I have been given a Windows laptop to recover data from as a favour. It is non-domain joined and running Windows 11 Home (so not bitlocker or file encyrption.)

After a Windows update the system won’t boot, and the user is going to reset it. I have been asked to copy the contents of their My Documents folder to a USB.

I can boot into a Windows PE environemnt using Hirens Boot CD, on a USB. I have tried copying the files across and get a permissions error. I have tried to take ownership of the files from the command prompt, but am failing.

Is there a simpler way using Hirens or another tool?

5 Spice ups

Unless it is 24H2 out of the box this IS encrypted, though given your later comment, you can actually see the drive.

What files are you getting an error on specifically, C: drive or documents folders - where you’re copying from may help identify why it’s failing.

You can try manually changing the permissions from a command line:

takeown /F "C:\Users\<username>\Documents" /R /D Y
icacls "C:\Users\<username>\Documents" /grant administrators:F /T

Another option could be to make a Linux boot CD (or USB stick) and try that instead of Windows PE. Linux will usually ignore Windows permissions.

1 Spice up

I suggest making a clone of the disk first, they trying to copy the files. Try a variance of linux on a bootable USB to see if you can copy those files off.

1 Spice up

Remove the drive and use a drive reader. Find the user and copy the entire profile to a safe place.

Specifically it was files on the users’ desktop, which is located inside their OneDrive folder.

I also span up Ubtuntu and could copy other folders, but I couldn’t even see the OneDrive folder in Ubuntu.

The takeown worked, but the icals didn’t. It appears that it wasn’t included in this version of Windows PE.

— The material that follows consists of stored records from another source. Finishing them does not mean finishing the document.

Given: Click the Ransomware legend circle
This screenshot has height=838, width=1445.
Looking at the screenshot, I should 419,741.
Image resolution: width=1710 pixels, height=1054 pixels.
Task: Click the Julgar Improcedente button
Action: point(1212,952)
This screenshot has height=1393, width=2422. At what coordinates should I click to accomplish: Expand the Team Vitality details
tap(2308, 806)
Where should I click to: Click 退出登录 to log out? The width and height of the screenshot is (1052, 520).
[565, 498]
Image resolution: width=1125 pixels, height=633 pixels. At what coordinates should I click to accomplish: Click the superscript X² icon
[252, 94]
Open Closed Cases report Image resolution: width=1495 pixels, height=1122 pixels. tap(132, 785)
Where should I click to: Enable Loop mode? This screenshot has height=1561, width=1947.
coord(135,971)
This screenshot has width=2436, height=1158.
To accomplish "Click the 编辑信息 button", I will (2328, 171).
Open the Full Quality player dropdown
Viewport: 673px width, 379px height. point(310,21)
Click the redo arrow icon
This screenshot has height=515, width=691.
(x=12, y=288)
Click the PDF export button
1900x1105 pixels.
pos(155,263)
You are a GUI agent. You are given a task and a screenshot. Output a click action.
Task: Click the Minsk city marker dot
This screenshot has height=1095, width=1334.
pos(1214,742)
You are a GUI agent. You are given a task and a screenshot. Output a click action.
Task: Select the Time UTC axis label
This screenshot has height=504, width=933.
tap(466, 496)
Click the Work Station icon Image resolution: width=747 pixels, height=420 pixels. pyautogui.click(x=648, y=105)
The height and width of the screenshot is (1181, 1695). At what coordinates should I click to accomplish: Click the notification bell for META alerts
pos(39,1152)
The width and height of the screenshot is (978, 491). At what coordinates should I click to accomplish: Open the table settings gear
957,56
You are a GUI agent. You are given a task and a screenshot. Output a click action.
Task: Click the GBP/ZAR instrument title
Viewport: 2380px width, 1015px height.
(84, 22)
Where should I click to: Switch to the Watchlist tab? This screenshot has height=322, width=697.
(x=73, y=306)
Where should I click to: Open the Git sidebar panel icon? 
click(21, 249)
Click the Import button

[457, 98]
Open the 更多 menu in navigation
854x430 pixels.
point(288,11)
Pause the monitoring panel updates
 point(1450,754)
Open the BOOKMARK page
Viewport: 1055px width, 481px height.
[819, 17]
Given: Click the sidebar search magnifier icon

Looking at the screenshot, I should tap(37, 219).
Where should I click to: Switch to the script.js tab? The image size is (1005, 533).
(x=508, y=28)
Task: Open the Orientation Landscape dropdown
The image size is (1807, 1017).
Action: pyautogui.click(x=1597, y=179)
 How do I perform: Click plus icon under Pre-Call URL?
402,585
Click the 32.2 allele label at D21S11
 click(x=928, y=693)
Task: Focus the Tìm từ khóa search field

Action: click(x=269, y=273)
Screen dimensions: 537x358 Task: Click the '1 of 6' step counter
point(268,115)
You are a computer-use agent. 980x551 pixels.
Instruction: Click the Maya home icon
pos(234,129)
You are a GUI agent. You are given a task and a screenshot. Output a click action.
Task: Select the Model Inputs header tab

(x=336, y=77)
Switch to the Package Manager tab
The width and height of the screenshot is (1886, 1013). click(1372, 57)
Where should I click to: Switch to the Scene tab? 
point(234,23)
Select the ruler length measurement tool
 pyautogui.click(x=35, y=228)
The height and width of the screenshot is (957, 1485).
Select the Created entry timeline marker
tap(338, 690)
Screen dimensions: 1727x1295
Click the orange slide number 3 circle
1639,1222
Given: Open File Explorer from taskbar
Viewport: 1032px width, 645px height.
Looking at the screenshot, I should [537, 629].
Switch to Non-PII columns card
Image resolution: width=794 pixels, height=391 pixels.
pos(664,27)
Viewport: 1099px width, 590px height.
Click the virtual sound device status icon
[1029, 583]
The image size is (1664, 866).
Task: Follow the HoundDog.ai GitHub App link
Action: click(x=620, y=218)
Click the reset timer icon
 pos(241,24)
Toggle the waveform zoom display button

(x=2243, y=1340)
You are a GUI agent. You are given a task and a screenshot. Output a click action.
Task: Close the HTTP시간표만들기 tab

Wouldn’t that mean the files are backed up in their OneDrive so what you are doing isn’t needed?

1 Spice up

I’m not sure why you’re fighting this then, data is likely already in the cloud - have them login to onedrive.com and check. If it’s there, ignore OneDrive specific folders. That’s why OneDrive exists.

1 Spice up

Then I would go with a Linux boot/recovery tool. There a number of them out there. But like others have said; if the data you want is in OneDrive, then it should be easy to get it back.